Dann geht das Gericht noch auf § 11 Nr. 2 Kündigungsschutzgesetz (KSchG) ein. Diese Vorschrift sieht vor, dass sich ein Arbeitnehmer anrechnen lassen müsse, was er hätte verdienen können, wenn er es nicht böswillig unterlassen hätte, eine ihm zumutbare Arbeit anzunehmen.

Ein Arbeitnehmer unterlasse böswillig im Sinne dieser Vorschrift anderweitigen Verdienst, „wenn ihm ein Vorwurf daraus gemacht werden kann, dass er während des Annahmeverzuges trotz Kenntnis aller objektiven Umstände vorsätzlich untätig bleibt und er nach Treu und Glauben gemäß § 242 BGB unter Beachtung des Grundgesetzes auf freie Arbeitsplatzwahl nach Art. 12 GG zumutbare anderweitige Arbeit nicht aufnimmt oder die Aufnahme bewusst verhindert“.

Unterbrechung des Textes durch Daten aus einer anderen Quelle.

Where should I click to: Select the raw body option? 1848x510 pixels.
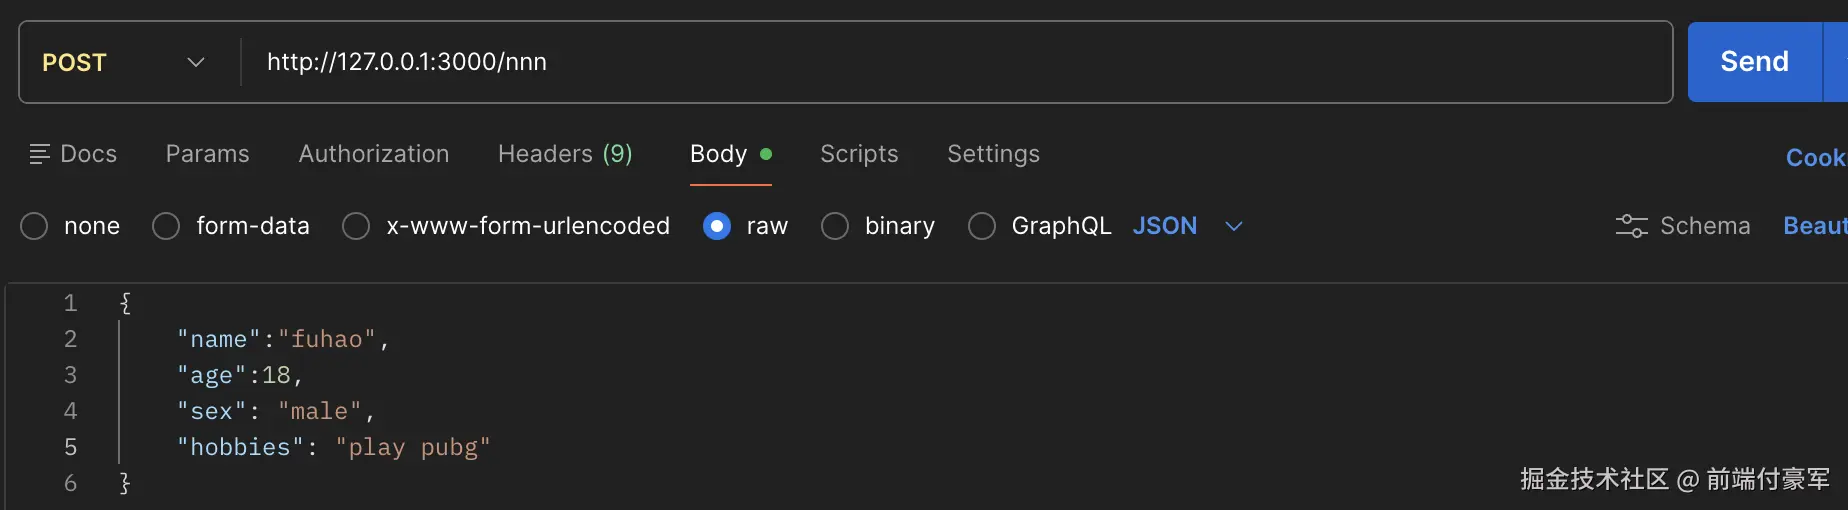tap(717, 226)
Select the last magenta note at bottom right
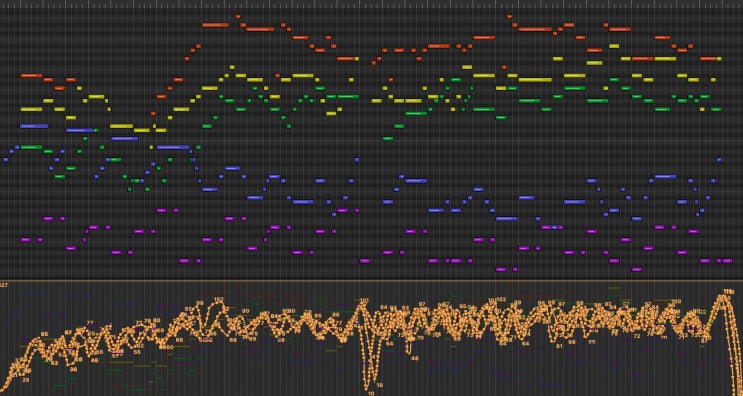743x396 pixels. pyautogui.click(x=727, y=261)
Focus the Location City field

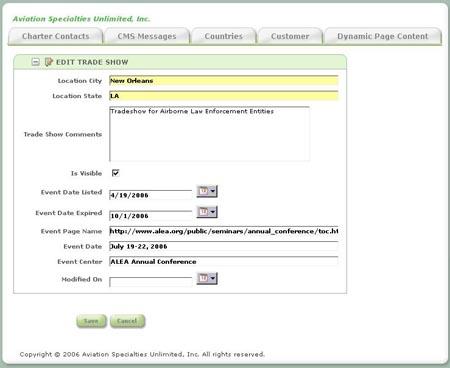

In dem besonderen Streitfall hat das BAG die Zumutbarkeit für den Kläger zur Arbeitsaufnahme verneint, da hierfür die Art der Kündigung und ihre Begründung sowie das Verhalten des Arbeitgebers in dem Kündigungsschutzprozess entscheidend sei. Bei einer personen- oder betriebsbedingten Kündigung sei dem Arbeitnehmer eine vorläufige Weiterbeschäftigung im Normalfall zuzumuten. Eine verhaltensbedingte Kündigung belege eher die Unzumutbarkeit vorläufiger Weiterbeschäftigung, wobei im Streitfall insbesondere Art und Schwere der gegen den Arbeitnehmer erhobenen Vorwürfe eben gerade die Unzumutbarkeit begründen. Insgesamt ist das BAG daher zu dem Ergebnis gekommen, dass der Arbeitgeber trotz abgelehnter Prozessbeschäftigung in Annahmeverzug geraten ist und dem Arbeitnehmer Vergütungsansprüche zustehen.

Es ist also bei Aufkündigung eines Beschäftigungsverhältnisses auf der Basis verhaltensbedingter Gründe ausschlaggebend, in welcher Art und Schwere gegen den Arbeitnehmer erhobene Vorwürfe aufgebracht und damit gegen ein ernsthaftes Angebot zur Weiterbeschäftigung sprechen könnten.